- **Material for the task**:
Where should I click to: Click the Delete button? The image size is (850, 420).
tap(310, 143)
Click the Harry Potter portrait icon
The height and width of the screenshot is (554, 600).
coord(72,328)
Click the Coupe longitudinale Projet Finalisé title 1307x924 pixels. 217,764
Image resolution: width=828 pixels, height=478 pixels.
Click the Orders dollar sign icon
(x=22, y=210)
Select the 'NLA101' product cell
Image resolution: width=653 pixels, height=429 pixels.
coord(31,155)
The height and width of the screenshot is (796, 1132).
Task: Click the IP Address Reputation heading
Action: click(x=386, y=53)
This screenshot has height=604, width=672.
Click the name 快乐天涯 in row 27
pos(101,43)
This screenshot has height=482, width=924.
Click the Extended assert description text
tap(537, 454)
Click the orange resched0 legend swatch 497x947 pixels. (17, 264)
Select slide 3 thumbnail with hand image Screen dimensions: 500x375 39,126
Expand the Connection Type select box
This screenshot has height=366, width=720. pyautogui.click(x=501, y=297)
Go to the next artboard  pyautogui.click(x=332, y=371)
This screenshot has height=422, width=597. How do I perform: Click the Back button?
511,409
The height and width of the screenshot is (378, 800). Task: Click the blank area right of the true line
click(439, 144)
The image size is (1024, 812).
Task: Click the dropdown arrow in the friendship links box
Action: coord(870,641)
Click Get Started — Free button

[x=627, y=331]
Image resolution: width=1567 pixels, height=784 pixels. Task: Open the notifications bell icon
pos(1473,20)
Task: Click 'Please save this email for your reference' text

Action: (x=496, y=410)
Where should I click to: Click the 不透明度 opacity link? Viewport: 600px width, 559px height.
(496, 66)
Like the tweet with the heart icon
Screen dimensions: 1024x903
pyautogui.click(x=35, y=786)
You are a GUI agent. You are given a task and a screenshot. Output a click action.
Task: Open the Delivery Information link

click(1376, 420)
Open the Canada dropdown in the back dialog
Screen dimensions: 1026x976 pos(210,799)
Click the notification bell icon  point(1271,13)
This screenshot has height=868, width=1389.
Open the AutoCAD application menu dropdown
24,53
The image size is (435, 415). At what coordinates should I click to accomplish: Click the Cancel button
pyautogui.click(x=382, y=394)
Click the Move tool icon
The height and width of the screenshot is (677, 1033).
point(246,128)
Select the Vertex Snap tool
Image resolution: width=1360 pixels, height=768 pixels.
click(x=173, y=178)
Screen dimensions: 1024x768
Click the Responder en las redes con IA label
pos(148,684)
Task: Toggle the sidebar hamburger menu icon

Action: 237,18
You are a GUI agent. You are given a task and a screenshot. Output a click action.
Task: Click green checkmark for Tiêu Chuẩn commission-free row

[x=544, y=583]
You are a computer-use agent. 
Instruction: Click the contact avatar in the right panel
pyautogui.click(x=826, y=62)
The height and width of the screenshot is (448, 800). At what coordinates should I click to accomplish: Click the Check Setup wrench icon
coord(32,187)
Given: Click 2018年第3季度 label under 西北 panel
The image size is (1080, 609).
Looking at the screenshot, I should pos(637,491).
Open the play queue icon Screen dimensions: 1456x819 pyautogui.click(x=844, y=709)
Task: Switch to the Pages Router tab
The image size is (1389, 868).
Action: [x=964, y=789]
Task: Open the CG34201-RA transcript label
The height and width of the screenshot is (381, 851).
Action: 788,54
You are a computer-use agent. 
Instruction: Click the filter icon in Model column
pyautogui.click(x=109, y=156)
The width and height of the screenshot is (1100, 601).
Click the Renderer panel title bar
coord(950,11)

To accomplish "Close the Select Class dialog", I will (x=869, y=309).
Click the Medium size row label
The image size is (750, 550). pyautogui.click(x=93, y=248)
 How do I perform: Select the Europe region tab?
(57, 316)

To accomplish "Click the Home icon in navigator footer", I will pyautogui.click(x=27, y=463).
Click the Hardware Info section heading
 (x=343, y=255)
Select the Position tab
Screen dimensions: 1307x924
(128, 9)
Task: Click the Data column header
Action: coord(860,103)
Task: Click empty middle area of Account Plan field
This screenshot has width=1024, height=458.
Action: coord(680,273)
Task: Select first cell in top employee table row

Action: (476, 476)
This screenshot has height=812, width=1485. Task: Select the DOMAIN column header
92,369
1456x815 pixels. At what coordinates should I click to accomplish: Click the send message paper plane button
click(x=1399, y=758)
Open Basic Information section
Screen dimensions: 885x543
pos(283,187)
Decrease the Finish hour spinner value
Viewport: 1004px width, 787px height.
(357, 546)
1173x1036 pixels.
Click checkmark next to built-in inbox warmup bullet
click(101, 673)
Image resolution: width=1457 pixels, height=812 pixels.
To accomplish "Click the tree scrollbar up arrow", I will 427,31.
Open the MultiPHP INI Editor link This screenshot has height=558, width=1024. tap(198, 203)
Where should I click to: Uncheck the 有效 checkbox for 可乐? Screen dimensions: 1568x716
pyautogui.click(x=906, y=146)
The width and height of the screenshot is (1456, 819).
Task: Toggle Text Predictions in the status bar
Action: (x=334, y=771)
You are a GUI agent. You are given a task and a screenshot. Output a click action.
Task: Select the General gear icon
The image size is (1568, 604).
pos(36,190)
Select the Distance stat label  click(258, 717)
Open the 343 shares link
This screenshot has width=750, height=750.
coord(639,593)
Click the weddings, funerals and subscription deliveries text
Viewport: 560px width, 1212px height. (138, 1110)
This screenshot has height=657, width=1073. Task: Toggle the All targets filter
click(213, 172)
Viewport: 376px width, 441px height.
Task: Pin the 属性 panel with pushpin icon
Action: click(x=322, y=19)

- **Task description**: Copy out every line of the material above word for word, leaving nothing out and changing nothing.

- **Reply**:
Where should I click to: Click the Delete button? The image size is (850, 420).
tap(310, 143)
Click the Harry Potter portrait icon
The height and width of the screenshot is (554, 600).
coord(72,328)
Click the Coupe longitudinale Projet Finalisé title 1307x924 pixels. 217,764
Image resolution: width=828 pixels, height=478 pixels.
Click the Orders dollar sign icon
(x=22, y=210)
Select the 'NLA101' product cell
Image resolution: width=653 pixels, height=429 pixels.
coord(31,155)
The height and width of the screenshot is (796, 1132).
Task: Click the IP Address Reputation heading
Action: click(x=386, y=53)
This screenshot has height=604, width=672.
Click the name 快乐天涯 in row 27
pos(101,43)
This screenshot has height=482, width=924.
Click the Extended assert description text
tap(537, 454)
Click the orange resched0 legend swatch 497x947 pixels. (17, 264)
Select slide 3 thumbnail with hand image Screen dimensions: 500x375 39,126
Expand the Connection Type select box
This screenshot has height=366, width=720. pyautogui.click(x=501, y=297)
Go to the next artboard  pyautogui.click(x=332, y=371)
This screenshot has height=422, width=597. How do I perform: Click the Back button?
511,409
The height and width of the screenshot is (378, 800). Task: Click the blank area right of the true line
click(439, 144)
The image size is (1024, 812).
Task: Click the dropdown arrow in the friendship links box
Action: coord(870,641)
Click Get Started — Free button

[x=627, y=331]
Image resolution: width=1567 pixels, height=784 pixels. Task: Open the notifications bell icon
pos(1473,20)
Task: Click 'Please save this email for your reference' text

Action: (x=496, y=410)
Where should I click to: Click the 不透明度 opacity link? Viewport: 600px width, 559px height.
(496, 66)
Like the tweet with the heart icon
Screen dimensions: 1024x903
pyautogui.click(x=35, y=786)
You are a GUI agent. You are given a task and a screenshot. Output a click action.
Task: Open the Delivery Information link

click(1376, 420)
Open the Canada dropdown in the back dialog
Screen dimensions: 1026x976 pos(210,799)
Click the notification bell icon  point(1271,13)
This screenshot has height=868, width=1389.
Open the AutoCAD application menu dropdown
24,53
The image size is (435, 415). At what coordinates should I click to accomplish: Click the Cancel button
pyautogui.click(x=382, y=394)
Click the Move tool icon
The height and width of the screenshot is (677, 1033).
point(246,128)
Select the Vertex Snap tool
Image resolution: width=1360 pixels, height=768 pixels.
click(x=173, y=178)
Screen dimensions: 1024x768
Click the Responder en las redes con IA label
pos(148,684)
Task: Toggle the sidebar hamburger menu icon

Action: 237,18
You are a GUI agent. You are given a task and a screenshot. Output a click action.
Task: Click green checkmark for Tiêu Chuẩn commission-free row

[x=544, y=583]
You are a computer-use agent. 
Instruction: Click the contact avatar in the right panel
pyautogui.click(x=826, y=62)
The height and width of the screenshot is (448, 800). At what coordinates should I click to accomplish: Click the Check Setup wrench icon
coord(32,187)
Given: Click 2018年第3季度 label under 西北 panel
The image size is (1080, 609).
Looking at the screenshot, I should pos(637,491).
Open the play queue icon Screen dimensions: 1456x819 pyautogui.click(x=844, y=709)
Task: Switch to the Pages Router tab
The image size is (1389, 868).
Action: [x=964, y=789]
Task: Open the CG34201-RA transcript label
The height and width of the screenshot is (381, 851).
Action: 788,54
You are a computer-use agent. 
Instruction: Click the filter icon in Model column
pyautogui.click(x=109, y=156)
The width and height of the screenshot is (1100, 601).
Click the Renderer panel title bar
coord(950,11)

To accomplish "Close the Select Class dialog", I will (x=869, y=309).
Click the Medium size row label
The image size is (750, 550). pyautogui.click(x=93, y=248)
 How do I perform: Select the Europe region tab?
(57, 316)

To accomplish "Click the Home icon in navigator footer", I will pyautogui.click(x=27, y=463).
Click the Hardware Info section heading
 (x=343, y=255)
Select the Position tab
Screen dimensions: 1307x924
(128, 9)
Task: Click the Data column header
Action: coord(860,103)
Task: Click empty middle area of Account Plan field
This screenshot has width=1024, height=458.
Action: coord(680,273)
Task: Select first cell in top employee table row

Action: (476, 476)
This screenshot has height=812, width=1485. Task: Select the DOMAIN column header
92,369
1456x815 pixels. At what coordinates should I click to accomplish: Click the send message paper plane button
click(x=1399, y=758)
Open Basic Information section
Screen dimensions: 885x543
pos(283,187)
Decrease the Finish hour spinner value
Viewport: 1004px width, 787px height.
(357, 546)
1173x1036 pixels.
Click checkmark next to built-in inbox warmup bullet
click(101, 673)
Image resolution: width=1457 pixels, height=812 pixels.
To accomplish "Click the tree scrollbar up arrow", I will 427,31.
Open the MultiPHP INI Editor link This screenshot has height=558, width=1024. tap(198, 203)
Where should I click to: Uncheck the 有效 checkbox for 可乐? Screen dimensions: 1568x716
pyautogui.click(x=906, y=146)
The width and height of the screenshot is (1456, 819).
Task: Toggle Text Predictions in the status bar
Action: (x=334, y=771)
You are a GUI agent. You are given a task and a screenshot. Output a click action.
Task: Select the General gear icon
The image size is (1568, 604).
pos(36,190)
Select the Distance stat label  click(258, 717)
Open the 343 shares link
This screenshot has width=750, height=750.
coord(639,593)
Click the weddings, funerals and subscription deliveries text
Viewport: 560px width, 1212px height. (138, 1110)
This screenshot has height=657, width=1073. Task: Toggle the All targets filter
click(213, 172)
Viewport: 376px width, 441px height.
Task: Pin the 属性 panel with pushpin icon
Action: click(x=322, y=19)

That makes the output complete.